• _TRY IT_: Once every line below with "computer" has been counted, state the total and nothing else.

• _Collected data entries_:
■ ■ ■ ■ ■

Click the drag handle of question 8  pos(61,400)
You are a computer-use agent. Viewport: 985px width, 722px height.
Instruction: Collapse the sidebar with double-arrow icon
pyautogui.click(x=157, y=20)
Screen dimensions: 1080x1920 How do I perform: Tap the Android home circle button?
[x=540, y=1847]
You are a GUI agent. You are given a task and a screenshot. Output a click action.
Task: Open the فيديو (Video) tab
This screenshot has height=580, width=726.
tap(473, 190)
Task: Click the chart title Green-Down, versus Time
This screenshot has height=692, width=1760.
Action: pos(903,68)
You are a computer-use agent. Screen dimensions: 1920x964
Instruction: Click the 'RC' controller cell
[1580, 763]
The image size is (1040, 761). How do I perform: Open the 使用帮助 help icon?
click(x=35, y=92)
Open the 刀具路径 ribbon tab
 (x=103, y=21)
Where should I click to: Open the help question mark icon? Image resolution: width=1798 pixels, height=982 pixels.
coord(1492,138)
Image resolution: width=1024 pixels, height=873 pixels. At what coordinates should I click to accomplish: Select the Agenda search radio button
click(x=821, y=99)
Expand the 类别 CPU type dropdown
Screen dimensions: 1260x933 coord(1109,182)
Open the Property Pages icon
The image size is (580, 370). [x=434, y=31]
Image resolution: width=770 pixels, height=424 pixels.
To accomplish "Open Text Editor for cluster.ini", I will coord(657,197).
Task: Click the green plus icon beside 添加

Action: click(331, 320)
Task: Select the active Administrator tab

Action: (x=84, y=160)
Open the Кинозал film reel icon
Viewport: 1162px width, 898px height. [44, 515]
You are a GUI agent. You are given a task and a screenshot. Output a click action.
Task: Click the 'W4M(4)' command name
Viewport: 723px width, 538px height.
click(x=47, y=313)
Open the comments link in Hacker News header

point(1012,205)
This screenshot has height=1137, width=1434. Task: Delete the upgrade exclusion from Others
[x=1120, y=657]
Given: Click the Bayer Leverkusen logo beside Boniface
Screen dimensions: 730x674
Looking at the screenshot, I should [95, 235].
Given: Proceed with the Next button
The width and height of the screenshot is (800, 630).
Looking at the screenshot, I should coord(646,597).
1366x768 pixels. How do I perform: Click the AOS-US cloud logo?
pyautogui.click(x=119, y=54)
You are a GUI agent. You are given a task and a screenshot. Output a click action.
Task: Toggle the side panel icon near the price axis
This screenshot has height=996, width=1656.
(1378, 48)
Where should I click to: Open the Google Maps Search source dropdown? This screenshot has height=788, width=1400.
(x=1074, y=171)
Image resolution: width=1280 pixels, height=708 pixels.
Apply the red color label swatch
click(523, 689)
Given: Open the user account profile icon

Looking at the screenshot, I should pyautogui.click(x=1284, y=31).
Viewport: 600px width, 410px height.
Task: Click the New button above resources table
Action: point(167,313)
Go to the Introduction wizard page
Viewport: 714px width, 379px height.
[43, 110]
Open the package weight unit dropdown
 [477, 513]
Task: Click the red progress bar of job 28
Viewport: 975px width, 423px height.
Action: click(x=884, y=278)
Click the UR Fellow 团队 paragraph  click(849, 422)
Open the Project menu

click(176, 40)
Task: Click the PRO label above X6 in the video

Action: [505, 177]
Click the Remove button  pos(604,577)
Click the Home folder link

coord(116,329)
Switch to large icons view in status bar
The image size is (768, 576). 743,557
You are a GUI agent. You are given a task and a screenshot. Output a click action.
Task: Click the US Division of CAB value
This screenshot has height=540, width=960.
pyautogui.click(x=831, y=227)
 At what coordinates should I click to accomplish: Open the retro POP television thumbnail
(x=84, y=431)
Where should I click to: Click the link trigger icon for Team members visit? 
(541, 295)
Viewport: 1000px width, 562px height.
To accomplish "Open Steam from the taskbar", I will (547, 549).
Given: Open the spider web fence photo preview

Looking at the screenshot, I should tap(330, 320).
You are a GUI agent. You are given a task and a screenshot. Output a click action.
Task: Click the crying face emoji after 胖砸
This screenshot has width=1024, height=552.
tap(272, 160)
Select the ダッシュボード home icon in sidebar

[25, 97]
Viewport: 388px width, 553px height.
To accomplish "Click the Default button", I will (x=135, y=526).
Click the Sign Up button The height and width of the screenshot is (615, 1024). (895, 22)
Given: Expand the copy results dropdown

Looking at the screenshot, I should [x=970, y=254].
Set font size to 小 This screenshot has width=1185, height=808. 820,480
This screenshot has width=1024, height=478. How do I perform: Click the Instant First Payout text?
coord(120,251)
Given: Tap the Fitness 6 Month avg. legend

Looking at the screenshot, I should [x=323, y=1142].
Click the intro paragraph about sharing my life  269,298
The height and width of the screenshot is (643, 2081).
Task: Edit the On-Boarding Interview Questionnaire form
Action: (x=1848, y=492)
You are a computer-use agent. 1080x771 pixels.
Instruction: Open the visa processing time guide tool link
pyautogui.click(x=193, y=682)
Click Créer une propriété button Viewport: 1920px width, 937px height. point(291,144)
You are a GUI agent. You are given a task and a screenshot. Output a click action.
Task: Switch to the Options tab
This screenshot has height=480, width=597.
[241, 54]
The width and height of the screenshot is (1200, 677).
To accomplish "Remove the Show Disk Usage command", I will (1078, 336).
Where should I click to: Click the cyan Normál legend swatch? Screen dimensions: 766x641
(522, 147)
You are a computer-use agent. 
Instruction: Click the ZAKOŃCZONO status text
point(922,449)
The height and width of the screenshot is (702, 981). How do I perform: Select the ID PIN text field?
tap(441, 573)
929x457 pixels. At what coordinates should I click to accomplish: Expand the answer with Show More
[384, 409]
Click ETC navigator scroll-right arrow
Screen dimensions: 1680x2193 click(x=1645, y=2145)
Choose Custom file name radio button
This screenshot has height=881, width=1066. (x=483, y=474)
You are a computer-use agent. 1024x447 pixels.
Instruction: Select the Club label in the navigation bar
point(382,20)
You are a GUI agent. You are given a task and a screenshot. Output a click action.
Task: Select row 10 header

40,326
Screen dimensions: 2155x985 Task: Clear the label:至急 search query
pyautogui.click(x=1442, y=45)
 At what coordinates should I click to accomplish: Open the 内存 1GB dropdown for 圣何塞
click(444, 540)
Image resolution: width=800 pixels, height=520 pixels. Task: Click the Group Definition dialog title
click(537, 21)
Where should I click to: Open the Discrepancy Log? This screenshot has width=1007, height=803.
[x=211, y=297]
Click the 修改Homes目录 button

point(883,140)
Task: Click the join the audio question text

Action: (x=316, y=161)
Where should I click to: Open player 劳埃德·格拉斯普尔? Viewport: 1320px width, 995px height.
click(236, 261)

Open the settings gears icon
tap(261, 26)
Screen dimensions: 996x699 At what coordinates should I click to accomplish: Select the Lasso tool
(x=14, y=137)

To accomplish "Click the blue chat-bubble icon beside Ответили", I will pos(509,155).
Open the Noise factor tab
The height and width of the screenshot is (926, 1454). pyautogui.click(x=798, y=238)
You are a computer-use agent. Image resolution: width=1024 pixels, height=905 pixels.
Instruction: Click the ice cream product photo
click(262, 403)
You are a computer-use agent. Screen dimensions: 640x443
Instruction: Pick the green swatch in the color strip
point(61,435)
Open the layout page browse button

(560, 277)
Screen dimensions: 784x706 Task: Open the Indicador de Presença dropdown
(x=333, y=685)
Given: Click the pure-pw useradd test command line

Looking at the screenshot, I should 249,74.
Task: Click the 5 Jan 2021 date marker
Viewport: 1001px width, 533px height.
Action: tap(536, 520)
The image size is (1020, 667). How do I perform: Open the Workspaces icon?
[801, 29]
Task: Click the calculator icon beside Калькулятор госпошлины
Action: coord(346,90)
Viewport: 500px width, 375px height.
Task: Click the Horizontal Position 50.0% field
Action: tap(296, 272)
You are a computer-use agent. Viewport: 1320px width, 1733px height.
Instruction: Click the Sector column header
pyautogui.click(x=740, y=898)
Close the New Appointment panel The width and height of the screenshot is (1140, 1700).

■ ■ ■ ■ ■

• _RESULT BELOW_: 8